Reputation: 309
I'm trying to get the scores from the soccer world cups since 1930, in this link are the match ups listed and by clicking in the team a new window pop up with the summary I'm looking for. My problem is that in the HTML source code I don't see a <a>
tag with the href inside of it as usually is, i'm trying to simulate a click event with the following VBA code:
Link: http://www.flashscore.com/soccer/world/world-cup-1990/results/
Vba code:
Sub Test()
Dim URL As String
Dim IE As InternetExplorer
Dim HTMLdoc As HTMLDocument
Dim TDelements As IHTMLElementCollection
Dim TDelement As HTMLTableCell
Dim i As Integer
URL = "http://www.flashscore.com/soccer/world/world-cup-1990/results/"

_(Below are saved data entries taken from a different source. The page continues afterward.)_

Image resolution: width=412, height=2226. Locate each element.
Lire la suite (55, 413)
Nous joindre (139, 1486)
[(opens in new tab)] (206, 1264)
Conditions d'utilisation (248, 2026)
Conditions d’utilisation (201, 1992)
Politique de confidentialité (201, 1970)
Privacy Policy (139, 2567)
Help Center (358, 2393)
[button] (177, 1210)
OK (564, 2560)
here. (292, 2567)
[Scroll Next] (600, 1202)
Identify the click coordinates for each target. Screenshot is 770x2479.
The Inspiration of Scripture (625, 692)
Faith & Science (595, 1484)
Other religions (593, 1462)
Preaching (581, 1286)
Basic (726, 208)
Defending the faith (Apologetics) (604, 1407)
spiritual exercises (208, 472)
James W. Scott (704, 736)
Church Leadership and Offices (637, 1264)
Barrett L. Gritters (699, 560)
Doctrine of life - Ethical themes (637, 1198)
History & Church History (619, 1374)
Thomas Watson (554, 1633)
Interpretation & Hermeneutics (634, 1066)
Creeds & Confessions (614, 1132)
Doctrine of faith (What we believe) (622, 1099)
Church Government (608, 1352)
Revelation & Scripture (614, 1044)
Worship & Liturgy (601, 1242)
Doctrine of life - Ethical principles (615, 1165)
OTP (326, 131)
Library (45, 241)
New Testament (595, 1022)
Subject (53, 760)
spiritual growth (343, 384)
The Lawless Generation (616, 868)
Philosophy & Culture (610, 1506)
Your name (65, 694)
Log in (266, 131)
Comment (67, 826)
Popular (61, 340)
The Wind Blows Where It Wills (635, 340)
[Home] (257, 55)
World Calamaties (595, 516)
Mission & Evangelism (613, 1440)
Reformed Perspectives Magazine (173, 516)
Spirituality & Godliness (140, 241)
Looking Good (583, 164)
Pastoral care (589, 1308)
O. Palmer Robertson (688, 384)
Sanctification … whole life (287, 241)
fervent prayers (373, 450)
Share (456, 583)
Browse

Set IE = New InternetExplorer
With IE
.Navigate URL
.Visible = True
While .Busy Or .ReadyState <> READYSTATE_COMPLETE: DoEvents: Wend
Set HTMLdoc = .Document
End With
Set TDelements = HTMLdoc.getElementsByTagName("td")
For Each TDelement In TDelements
If TDelement.Title = "Click for match detail!" Then
TDelement.Click
End If
Next
IE.Quit
End Sub
Upvotes: 1
Views: 8617
Reputation: 14169
I'd do this one differently, as what you're trying to achieve requires a massive overhead and might take you on a wild goose chase of links, actions, loops, and whatnot. Instead of emulating the actions, it's much better emulating the results of the actions.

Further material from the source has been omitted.